The ugly part of all these scripts is OAuth. More precisely, its insistence on having to register a client app to get a unique id and secret (apart from the user auth for whoever is going to be using it). It's totally fine for a web service, but in anything distributed to user-owned general-purpose computers it means that a determined user can fish out the client credentials and use them for something else (oh horrors!) I remember dealing with this problem when we worked on an OAuth service for Yandex around 2009, and we didn't come up with a good solution for it. These days I believe client credentials should be optional, akin to the User-Agent header in HTTP, and shouldn't be used for anything outside of coarse statistical data.

Anyway… Since I'm using this script only for myself, I registered it on Flickr, put the credentials in a config and forgot about it :-)

Here's the whole script for posterity:

import argparse
import logging
from pathlib import Path

import toml
import flickrapi


logging.basicConfig(level='INFO')
log = logging.getLogger()


def main():
    parser = argparse.ArgumentParser()
    parser.add_argument('filename', type=str)
    args = parser.parse_args()

    filename = Path(args.filename)
    config = toml.load(open(Path(__file__).parent / 'flickr.toml'))
    token = flickrapi.auth.FlickrAccessToken(**config['user'])
    flickr = flickrapi.FlickrAPI(**{**config['app'], 'token': token})

    log.info(f'Uploading {filename}...')
    title = filename.name.split('.', 1)[0]
    # TODO: use 'Xmp.darktable.colorlabels' to control visibility
    result = flickr.upload(filename, title=title, is_public=0)
    if result.attrib['stat'] != 'ok':
        raise RuntimeError(result)
    log.info(f'Successfully uploaded {filename}')


if __name__ == '__main__':
    main()

P.S. I love dict destructuring with **!

What's next

I'm not yet sure what to do with nfp.
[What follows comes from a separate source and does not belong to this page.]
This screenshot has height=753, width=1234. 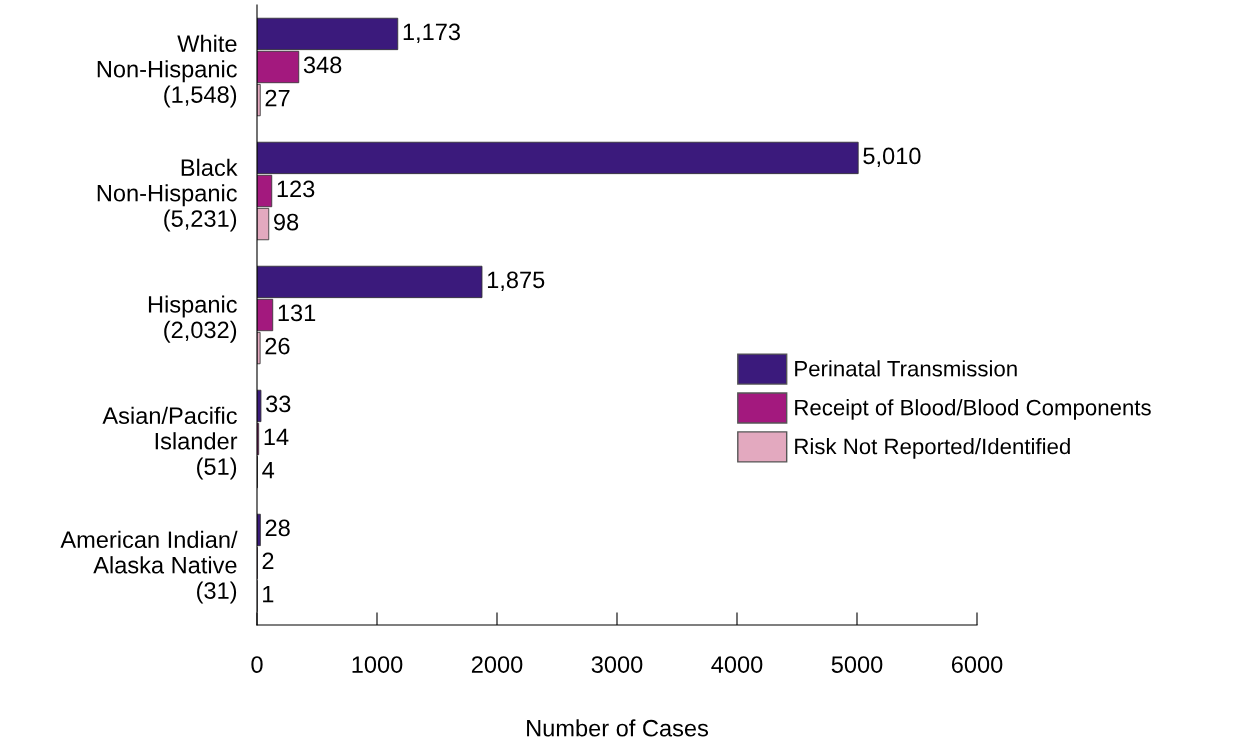 I want to click on y-tick-label: American Indian/ Alaska Native (31), so click(x=149, y=567).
The good sense tells me to extract a debouncer out of it and drop the rest in favor of inotifywait, but it actually does add some extra value: it has a sensible config format and I can modify it further into being able to exec multiple processor scripts in parallel. Although I suspect the latter part can be handled by yet another unix voodoo :-)
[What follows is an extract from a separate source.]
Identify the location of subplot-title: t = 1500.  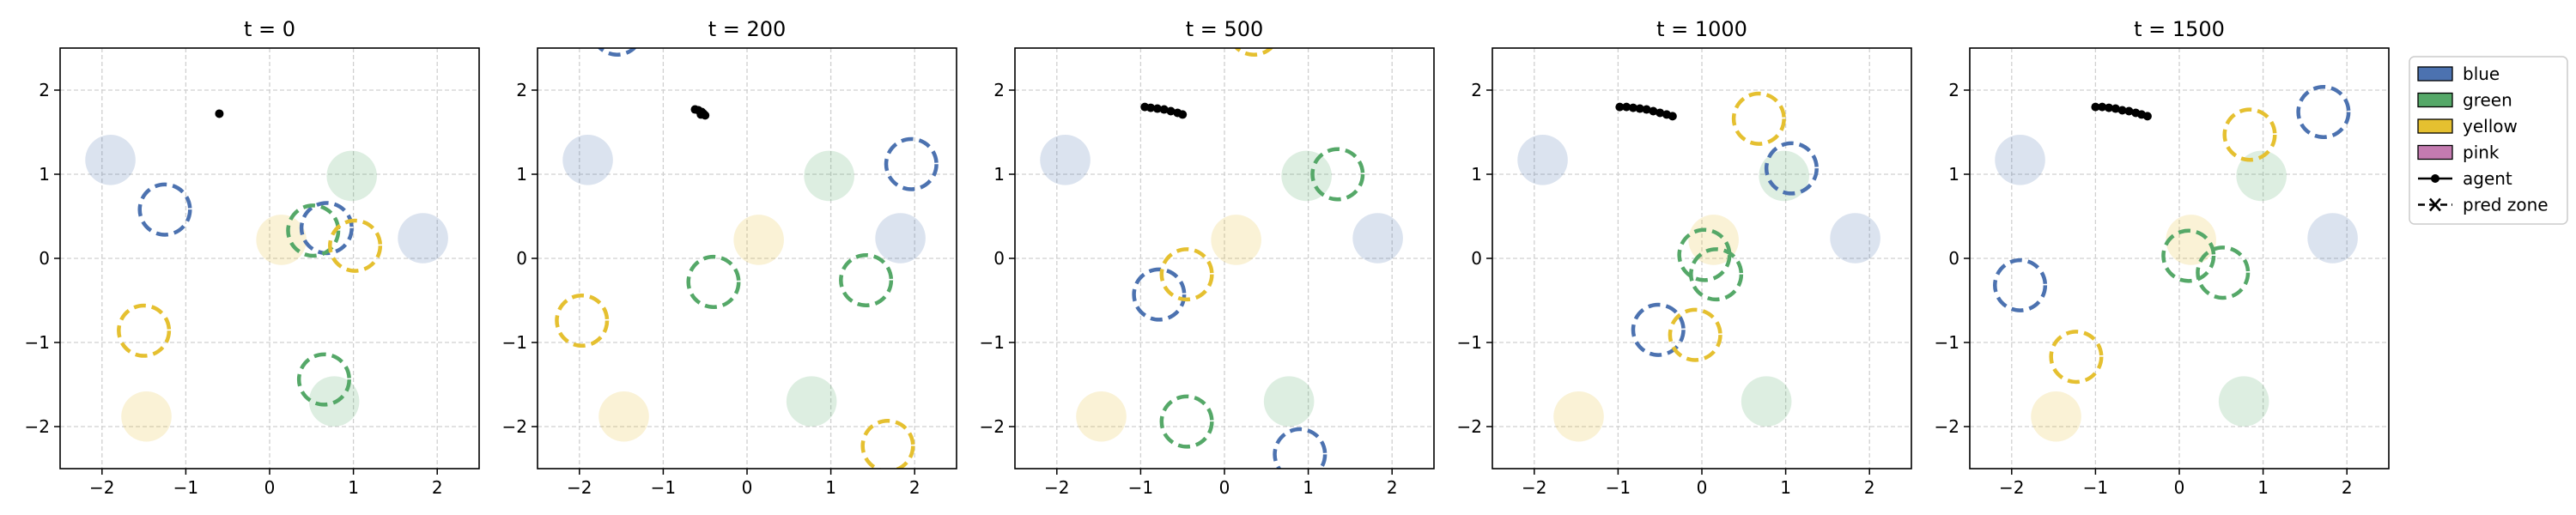
(2180, 29).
And its best feature is that it works for me right now!

Comments: 1

  1. Max

    Here is how I debounce in bash:

    inotifywait -q -m -e modify -e create -e close_write --format "%w%f" /etc/nginx/ |\
    while read -r path; do
        echo $path changed
        echo "Skipping $(timeout 3 cat | wc -l) further changes"
        service nginx reload
    done
    

    The first read waits for a line of data, so this won't eat your CPU. The timeout 3 cat reads any further change notifications that come in over the next 3 seconds. Only then does nginx get reloaded.